__Work instructions__. Return the lines of the material below verbatim, beginning at the line that contains "This screenshot has height=318, width=566." and stopping after the line that contains "Open actions menu".
==============================
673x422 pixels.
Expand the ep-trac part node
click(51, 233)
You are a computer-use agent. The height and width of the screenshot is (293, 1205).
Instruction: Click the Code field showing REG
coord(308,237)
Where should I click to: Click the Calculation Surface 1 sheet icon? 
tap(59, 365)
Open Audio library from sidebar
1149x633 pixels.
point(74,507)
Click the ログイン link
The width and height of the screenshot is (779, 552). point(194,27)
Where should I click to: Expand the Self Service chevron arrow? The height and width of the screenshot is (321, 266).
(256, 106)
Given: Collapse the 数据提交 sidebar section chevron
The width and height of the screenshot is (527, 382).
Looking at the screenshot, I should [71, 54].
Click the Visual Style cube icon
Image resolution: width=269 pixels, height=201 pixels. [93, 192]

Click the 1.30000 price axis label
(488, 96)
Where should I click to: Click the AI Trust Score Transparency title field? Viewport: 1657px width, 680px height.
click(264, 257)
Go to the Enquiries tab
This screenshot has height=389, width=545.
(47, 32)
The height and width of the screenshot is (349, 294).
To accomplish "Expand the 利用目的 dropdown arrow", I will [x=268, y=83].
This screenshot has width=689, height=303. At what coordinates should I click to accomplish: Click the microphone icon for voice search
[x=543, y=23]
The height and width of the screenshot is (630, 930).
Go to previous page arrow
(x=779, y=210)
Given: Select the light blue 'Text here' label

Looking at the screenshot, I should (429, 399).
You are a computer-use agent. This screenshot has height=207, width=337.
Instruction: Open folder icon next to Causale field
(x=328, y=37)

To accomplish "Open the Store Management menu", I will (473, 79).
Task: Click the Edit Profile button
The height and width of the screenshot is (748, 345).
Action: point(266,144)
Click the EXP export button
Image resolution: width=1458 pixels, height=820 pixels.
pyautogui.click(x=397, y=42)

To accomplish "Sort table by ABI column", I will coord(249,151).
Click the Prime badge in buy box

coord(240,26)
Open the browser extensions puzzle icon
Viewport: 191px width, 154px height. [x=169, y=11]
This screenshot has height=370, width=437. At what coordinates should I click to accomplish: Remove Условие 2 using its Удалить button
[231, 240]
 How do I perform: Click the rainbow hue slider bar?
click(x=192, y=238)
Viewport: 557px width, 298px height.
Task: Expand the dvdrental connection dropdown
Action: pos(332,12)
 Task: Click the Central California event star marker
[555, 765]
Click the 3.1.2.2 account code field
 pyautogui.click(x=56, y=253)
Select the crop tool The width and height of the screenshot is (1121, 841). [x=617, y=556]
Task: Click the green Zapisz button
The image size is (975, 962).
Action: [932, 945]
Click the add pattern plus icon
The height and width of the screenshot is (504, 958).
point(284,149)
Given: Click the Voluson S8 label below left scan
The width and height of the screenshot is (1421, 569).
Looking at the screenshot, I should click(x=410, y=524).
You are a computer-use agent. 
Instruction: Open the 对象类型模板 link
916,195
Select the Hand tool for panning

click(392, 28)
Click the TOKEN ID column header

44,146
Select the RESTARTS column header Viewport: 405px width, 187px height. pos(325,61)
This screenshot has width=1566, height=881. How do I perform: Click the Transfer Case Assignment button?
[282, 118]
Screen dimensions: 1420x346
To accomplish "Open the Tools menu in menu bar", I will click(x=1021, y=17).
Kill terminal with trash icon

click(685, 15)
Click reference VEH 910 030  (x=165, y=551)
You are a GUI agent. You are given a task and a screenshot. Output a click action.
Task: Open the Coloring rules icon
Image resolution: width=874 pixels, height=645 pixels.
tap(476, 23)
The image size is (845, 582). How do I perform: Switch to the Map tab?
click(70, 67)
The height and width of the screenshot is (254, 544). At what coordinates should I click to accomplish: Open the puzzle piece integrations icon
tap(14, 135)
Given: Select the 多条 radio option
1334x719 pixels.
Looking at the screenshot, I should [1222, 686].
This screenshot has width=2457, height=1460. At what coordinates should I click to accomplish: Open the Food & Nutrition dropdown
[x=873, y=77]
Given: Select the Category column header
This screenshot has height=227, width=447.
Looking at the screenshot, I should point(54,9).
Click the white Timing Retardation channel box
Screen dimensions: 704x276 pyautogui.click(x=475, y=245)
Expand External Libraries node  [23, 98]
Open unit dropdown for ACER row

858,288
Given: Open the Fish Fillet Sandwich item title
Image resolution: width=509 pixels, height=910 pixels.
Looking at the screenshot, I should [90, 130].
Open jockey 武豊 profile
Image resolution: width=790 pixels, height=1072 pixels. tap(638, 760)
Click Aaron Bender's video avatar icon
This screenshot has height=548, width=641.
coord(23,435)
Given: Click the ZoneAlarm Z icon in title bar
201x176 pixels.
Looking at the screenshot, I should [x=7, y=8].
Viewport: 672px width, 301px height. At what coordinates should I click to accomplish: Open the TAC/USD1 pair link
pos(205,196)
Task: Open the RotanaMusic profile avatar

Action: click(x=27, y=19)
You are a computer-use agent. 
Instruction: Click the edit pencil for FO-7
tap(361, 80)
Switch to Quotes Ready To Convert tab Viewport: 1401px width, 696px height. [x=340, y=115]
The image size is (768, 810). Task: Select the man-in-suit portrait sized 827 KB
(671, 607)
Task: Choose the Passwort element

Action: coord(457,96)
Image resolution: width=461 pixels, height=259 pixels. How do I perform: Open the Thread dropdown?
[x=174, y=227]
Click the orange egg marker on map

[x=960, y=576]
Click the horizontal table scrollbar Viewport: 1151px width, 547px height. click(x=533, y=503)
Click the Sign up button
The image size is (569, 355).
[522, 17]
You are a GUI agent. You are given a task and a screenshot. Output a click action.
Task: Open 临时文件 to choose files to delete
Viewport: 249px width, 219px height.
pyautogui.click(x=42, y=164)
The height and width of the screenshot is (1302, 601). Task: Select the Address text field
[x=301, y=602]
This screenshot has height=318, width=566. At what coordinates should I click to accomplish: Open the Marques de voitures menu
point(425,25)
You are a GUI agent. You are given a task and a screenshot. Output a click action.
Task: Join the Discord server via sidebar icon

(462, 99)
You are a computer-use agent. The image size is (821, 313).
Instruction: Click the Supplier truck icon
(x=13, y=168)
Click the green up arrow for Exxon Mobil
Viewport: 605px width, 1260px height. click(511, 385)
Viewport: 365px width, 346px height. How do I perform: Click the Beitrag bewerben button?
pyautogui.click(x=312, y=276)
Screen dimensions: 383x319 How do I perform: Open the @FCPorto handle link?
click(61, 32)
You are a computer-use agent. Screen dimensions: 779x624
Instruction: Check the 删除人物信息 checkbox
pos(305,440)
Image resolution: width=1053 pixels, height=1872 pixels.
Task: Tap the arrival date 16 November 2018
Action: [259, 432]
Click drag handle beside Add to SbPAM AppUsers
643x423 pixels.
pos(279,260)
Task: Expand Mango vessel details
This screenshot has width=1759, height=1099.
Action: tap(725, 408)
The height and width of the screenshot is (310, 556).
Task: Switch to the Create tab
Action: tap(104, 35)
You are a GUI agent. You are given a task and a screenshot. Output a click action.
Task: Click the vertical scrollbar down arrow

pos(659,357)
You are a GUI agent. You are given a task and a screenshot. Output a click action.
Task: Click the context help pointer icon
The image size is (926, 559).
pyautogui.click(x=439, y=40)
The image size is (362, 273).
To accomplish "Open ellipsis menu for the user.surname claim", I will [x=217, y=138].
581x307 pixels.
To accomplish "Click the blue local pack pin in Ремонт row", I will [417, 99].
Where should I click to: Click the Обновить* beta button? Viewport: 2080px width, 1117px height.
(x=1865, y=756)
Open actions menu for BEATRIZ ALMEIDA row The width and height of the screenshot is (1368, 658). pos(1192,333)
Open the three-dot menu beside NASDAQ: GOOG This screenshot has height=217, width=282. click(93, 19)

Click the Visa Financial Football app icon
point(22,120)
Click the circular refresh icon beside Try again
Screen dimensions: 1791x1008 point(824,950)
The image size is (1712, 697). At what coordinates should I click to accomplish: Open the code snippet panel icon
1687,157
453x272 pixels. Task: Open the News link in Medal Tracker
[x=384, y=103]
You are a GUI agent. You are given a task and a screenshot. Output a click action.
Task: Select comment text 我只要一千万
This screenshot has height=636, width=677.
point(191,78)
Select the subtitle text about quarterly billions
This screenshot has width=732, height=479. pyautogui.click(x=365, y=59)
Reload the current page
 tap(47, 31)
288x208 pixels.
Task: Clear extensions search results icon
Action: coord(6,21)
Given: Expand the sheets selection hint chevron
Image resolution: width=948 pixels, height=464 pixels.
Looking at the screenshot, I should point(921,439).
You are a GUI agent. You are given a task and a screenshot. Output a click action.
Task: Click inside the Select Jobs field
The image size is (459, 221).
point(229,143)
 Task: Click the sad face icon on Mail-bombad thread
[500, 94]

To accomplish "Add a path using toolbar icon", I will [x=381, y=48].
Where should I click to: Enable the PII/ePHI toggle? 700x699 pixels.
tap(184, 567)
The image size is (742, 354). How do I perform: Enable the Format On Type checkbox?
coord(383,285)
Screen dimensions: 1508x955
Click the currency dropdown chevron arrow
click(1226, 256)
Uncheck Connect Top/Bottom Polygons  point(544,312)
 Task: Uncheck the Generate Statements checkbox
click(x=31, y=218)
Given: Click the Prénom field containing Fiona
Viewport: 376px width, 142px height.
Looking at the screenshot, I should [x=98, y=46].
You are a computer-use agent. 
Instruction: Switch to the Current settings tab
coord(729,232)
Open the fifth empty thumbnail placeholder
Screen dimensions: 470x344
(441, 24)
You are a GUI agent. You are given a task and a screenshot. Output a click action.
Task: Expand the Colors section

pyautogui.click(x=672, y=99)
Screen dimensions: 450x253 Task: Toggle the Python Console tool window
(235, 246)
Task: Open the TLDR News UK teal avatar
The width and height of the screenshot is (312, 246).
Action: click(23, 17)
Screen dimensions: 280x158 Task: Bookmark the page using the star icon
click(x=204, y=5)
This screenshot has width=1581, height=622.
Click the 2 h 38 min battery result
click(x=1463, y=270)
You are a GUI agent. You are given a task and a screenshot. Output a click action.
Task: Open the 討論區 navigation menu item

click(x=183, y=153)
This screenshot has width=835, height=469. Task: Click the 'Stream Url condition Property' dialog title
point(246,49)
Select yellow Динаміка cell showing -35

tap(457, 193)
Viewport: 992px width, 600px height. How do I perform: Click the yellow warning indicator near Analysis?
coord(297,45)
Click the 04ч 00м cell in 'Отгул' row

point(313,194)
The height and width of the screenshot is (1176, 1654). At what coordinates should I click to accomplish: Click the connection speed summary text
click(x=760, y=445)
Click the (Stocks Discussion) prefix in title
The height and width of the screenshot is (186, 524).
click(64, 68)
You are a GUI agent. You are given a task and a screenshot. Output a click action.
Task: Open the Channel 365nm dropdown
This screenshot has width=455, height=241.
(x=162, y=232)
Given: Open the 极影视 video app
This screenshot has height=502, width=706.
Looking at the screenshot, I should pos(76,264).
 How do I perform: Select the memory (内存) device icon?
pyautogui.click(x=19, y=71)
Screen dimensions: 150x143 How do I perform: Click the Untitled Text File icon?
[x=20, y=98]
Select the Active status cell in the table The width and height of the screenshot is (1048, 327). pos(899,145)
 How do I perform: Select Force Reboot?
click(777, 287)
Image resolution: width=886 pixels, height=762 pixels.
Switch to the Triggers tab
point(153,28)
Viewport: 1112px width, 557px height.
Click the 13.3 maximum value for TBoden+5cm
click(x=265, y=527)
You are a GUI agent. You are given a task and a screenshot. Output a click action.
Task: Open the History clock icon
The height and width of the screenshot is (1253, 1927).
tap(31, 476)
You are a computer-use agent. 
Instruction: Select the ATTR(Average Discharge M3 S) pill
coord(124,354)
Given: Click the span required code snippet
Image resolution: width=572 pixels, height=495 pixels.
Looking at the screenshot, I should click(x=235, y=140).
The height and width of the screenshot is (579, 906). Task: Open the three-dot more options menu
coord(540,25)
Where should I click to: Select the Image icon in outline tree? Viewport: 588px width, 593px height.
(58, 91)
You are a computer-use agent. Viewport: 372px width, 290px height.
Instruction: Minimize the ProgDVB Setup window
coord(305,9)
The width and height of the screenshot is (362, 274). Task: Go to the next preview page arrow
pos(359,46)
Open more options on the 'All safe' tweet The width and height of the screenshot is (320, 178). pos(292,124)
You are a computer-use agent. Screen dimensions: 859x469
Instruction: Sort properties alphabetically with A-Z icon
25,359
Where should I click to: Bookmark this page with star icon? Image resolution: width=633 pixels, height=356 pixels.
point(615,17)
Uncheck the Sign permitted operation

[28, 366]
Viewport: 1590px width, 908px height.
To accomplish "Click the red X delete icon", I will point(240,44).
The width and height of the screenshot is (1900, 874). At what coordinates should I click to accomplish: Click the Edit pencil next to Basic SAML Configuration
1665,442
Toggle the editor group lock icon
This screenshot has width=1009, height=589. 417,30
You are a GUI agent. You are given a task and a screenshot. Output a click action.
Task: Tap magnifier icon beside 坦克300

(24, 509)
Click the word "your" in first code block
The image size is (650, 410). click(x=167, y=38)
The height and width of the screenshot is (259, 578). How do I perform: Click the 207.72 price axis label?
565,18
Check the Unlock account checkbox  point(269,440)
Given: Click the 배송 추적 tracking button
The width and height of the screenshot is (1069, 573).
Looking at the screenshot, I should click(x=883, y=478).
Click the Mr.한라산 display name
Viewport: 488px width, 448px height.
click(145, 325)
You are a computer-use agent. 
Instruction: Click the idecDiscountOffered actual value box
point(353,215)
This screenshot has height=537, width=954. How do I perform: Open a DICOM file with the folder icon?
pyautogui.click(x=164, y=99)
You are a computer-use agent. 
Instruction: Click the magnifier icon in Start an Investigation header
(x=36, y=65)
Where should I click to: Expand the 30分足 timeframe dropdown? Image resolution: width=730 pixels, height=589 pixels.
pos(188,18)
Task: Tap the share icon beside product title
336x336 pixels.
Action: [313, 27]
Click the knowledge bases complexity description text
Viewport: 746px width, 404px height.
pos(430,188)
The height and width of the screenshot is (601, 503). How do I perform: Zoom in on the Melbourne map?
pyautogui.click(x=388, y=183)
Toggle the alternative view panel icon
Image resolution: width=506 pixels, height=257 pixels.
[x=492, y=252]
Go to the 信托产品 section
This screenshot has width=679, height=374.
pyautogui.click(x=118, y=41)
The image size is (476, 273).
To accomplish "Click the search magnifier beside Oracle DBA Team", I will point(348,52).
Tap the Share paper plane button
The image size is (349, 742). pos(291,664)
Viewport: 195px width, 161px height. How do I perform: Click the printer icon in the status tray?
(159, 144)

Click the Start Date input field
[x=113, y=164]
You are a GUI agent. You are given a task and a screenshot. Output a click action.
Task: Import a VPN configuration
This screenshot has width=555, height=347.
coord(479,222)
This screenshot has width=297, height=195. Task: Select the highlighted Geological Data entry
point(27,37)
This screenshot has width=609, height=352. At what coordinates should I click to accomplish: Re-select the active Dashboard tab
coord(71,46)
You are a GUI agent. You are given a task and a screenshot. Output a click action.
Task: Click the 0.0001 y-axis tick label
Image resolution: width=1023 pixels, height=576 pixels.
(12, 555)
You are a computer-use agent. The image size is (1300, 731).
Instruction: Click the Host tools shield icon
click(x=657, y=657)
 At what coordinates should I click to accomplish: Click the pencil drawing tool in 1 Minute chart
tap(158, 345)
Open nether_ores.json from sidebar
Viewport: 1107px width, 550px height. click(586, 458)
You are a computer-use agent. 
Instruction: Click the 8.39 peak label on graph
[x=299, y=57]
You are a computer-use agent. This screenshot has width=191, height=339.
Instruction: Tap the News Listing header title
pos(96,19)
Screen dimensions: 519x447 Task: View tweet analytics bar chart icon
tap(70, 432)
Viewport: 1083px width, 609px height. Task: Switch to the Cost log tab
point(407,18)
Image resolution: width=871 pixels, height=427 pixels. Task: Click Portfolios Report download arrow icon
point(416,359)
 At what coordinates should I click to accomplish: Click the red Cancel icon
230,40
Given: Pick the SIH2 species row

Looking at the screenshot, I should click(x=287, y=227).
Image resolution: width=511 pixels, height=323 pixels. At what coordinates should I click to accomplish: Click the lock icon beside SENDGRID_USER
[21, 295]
==============================
__Solution for this problem__.
This screenshot has height=318, width=566. At what coordinates should I click to accomplish: Open the Marques de voitures menu
point(425,25)
You are a GUI agent. You are given a task and a screenshot. Output a click action.
Task: Join the Discord server via sidebar icon

(462, 99)
You are a computer-use agent. The image size is (821, 313).
Instruction: Click the Supplier truck icon
(x=13, y=168)
Click the green up arrow for Exxon Mobil
Viewport: 605px width, 1260px height. click(511, 385)
Viewport: 365px width, 346px height. How do I perform: Click the Beitrag bewerben button?
pyautogui.click(x=312, y=276)
Screen dimensions: 383x319 How do I perform: Open the @FCPorto handle link?
click(61, 32)
You are a computer-use agent. Screen dimensions: 779x624
Instruction: Check the 删除人物信息 checkbox
pos(305,440)
Image resolution: width=1053 pixels, height=1872 pixels.
Task: Tap the arrival date 16 November 2018
Action: [259, 432]
Click drag handle beside Add to SbPAM AppUsers
643x423 pixels.
pos(279,260)
Task: Expand Mango vessel details
This screenshot has width=1759, height=1099.
Action: tap(725, 408)
The height and width of the screenshot is (310, 556).
Task: Switch to the Create tab
Action: tap(104, 35)
You are a GUI agent. You are given a task and a screenshot. Output a click action.
Task: Click the vertical scrollbar down arrow

pos(659,357)
You are a GUI agent. You are given a task and a screenshot. Output a click action.
Task: Click the context help pointer icon
The image size is (926, 559).
pyautogui.click(x=439, y=40)
The image size is (362, 273).
To accomplish "Open ellipsis menu for the user.surname claim", I will [x=217, y=138].
581x307 pixels.
To accomplish "Click the blue local pack pin in Ремонт row", I will [417, 99].
Where should I click to: Click the Обновить* beta button? Viewport: 2080px width, 1117px height.
(x=1865, y=756)
Open actions menu for BEATRIZ ALMEIDA row The width and height of the screenshot is (1368, 658). pos(1192,333)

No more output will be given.